▶ _What you need to do_:
Restate the entries below word for word, leaving nothing out.

▶ _Exercise material_:
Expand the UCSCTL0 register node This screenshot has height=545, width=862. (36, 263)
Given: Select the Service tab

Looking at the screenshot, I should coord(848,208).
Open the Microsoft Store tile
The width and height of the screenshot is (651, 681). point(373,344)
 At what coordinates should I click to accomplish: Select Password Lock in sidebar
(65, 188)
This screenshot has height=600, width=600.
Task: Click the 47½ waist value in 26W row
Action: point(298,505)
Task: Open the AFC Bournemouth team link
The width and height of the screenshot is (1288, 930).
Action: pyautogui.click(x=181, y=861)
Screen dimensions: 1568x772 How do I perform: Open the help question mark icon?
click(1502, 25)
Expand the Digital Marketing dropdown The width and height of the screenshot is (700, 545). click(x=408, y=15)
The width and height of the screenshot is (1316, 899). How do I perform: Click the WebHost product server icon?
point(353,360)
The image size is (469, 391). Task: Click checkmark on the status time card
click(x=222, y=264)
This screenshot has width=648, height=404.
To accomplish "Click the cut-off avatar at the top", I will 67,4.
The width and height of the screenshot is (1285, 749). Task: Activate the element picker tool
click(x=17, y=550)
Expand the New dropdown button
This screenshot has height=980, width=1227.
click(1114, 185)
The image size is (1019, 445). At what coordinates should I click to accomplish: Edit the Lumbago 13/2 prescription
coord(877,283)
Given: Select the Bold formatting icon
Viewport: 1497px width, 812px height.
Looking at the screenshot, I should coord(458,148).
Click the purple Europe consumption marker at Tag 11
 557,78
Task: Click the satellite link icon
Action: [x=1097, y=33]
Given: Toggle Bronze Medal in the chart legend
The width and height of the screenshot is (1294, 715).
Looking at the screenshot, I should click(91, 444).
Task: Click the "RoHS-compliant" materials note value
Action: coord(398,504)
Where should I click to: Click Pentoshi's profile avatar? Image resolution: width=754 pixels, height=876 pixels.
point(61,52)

▶ _Response to the exercise_:
Expand the UCSCTL0 register node This screenshot has height=545, width=862. (36, 263)
Given: Select the Service tab

Looking at the screenshot, I should coord(848,208).
Open the Microsoft Store tile
The width and height of the screenshot is (651, 681). point(373,344)
 At what coordinates should I click to accomplish: Select Password Lock in sidebar
(65, 188)
This screenshot has height=600, width=600.
Task: Click the 47½ waist value in 26W row
Action: point(298,505)
Task: Open the AFC Bournemouth team link
The width and height of the screenshot is (1288, 930).
Action: pyautogui.click(x=181, y=861)
Screen dimensions: 1568x772 How do I perform: Open the help question mark icon?
click(1502, 25)
Expand the Digital Marketing dropdown The width and height of the screenshot is (700, 545). click(x=408, y=15)
The width and height of the screenshot is (1316, 899). How do I perform: Click the WebHost product server icon?
point(353,360)
The image size is (469, 391). Task: Click checkmark on the status time card
click(x=222, y=264)
This screenshot has width=648, height=404.
To accomplish "Click the cut-off avatar at the top", I will 67,4.
The width and height of the screenshot is (1285, 749). Task: Activate the element picker tool
click(x=17, y=550)
Expand the New dropdown button
This screenshot has height=980, width=1227.
click(1114, 185)
The image size is (1019, 445). At what coordinates should I click to accomplish: Edit the Lumbago 13/2 prescription
coord(877,283)
Given: Select the Bold formatting icon
Viewport: 1497px width, 812px height.
Looking at the screenshot, I should coord(458,148).
Click the purple Europe consumption marker at Tag 11
 557,78
Task: Click the satellite link icon
Action: [x=1097, y=33]
Given: Toggle Bronze Medal in the chart legend
The width and height of the screenshot is (1294, 715).
Looking at the screenshot, I should click(91, 444).
Task: Click the "RoHS-compliant" materials note value
Action: coord(398,504)
Where should I click to: Click Pentoshi's profile avatar? Image resolution: width=754 pixels, height=876 pixels.
point(61,52)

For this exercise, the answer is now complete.